Mr. Hachey joined the Company as a director in 2006. Mr. Hachey has a strong capital markets background with twenty years of experience in investment banking largely in the area of public equity financing including initial public offerings and private placements. Currently, Mr. Hachey is President and CEO of Greenwich Global Capital Inc., a public capital pool company listed on the TSX Venture Exchange. From 2003 to 2003, Mr. Hachey was President and CEO of Valencia Ventures Inc., a publicly-traded mining company listed on the TSX Venture Exchange. From 2001 to 2003, he led the Mining Investment Banking Group at Research Capital Corp.. From 1998 to 2001, Mr. Hachey was at HSBC and leaving as Senior Vice President and Director, Head of Technology Group



25



(investment banking). Mr. Hachey received a Bachelor of Science degree from Concordia University in 1982 and a Master of Business Administration degree in finance from McGill University in 1986.

Michel Yvan Stinglhamber

Mr. Stinglhamber joined the Company as a director in May 2007. Mr. Stinglhamber has significant experience in the Mexican mining industry. He currently represents Umicore Belgium in Mexico and as a director for Unimet SA de CV, a wholly owned subsidiary of Umicore Belgium which is active in the fields of precious metals exploration. Mr. Stinglhamber is also the Chairman of the Mining Group-Compania Minera Misiones SA de CV located in Mexico. He is also on the Board of Directors of Marina Costa Baja in Mexico.
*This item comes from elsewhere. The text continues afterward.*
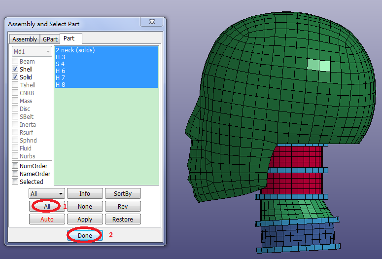
Task: Click the Rev button
Action: pyautogui.click(x=123, y=207)
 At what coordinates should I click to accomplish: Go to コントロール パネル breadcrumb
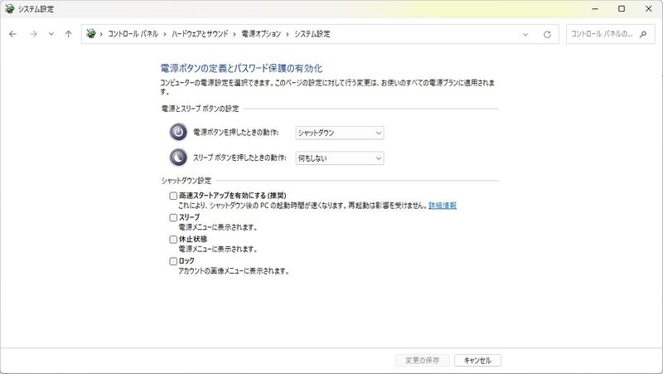coord(134,34)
Since 1991, Mr. Stinglhamber has been involved in a number of mining ventures in Mexico. He was the president of the Belgo Luxemburg Mexican Chamber of Commerce in 1987, and in 2002, was awarded the Belgian decoration of “Officer of the Crown”.

Ian Talbot

Mr. Talbot joined the Company as a director effective May 31, 2007.  He is an attorney and has significant experience with both mining and exploration stage companies.  He is the president and CEO of Arcus Development Group Inc. and Rimfire Minerals Corporation, both TSX Exchange listed junior mineral exploration companies.  In addition, effective November 1, 2008, Mr. Talbot became the Chief Operating Officer for Strategic Metals Ltd., Atac Resources Ltd. and Rockhaven Resources Ltd., all junior mineral exploration companies listed on the TSX Venture Exchange.

Between 2002 and 2006, Mr. Talbot was employed by BHP Billiton World Exploration Inc. as senior legal counsel.  Prior to joining BHP Billiton, Mr. Talbot practiced mining and securities law with several Vancouver, British Columbia based law firms. He received a Bachelor of Laws degree from the University of British Columbia in 1989 and a  Bachelor of Science (geology) degree from Brandon University in 1984.

Robert Dinning

Mr. Dinning joined Paramount in March 2008 as a director. Mr. Dinning is a Chartered Accountant, and life time member of the Alberta Institute of Chartered Accountants. Mr. Dinning has operated a consulting practice since 1977. He has an extensive background in corporate finance, operating in the mining and high tech industries. Mr. Dinning has been an officer and director of various public and private companies for the past 35 years, including various Companies in both the United States and Canada. Mr. Dinning has since 2000 held various positions with Apolo Gold & Energy Corp., a Vancouver, British Columbia based company focused on precious metal mining opportunities in Central and South America and currently serves as Apolo’s Chief Financial Officer, Secretary and as a Director. Mr. Dinning also serves as the Chief Executive Officer, Chief Financial Officer, Secretary and as a director of Industrial Minerals Inc., an Ottawa, Ontario based, exploratory mining company. Mr. Dinning’s principal place of business is located at 12-1900 Indian River Cr North Vancouver B.C. Canada V7G 2R1.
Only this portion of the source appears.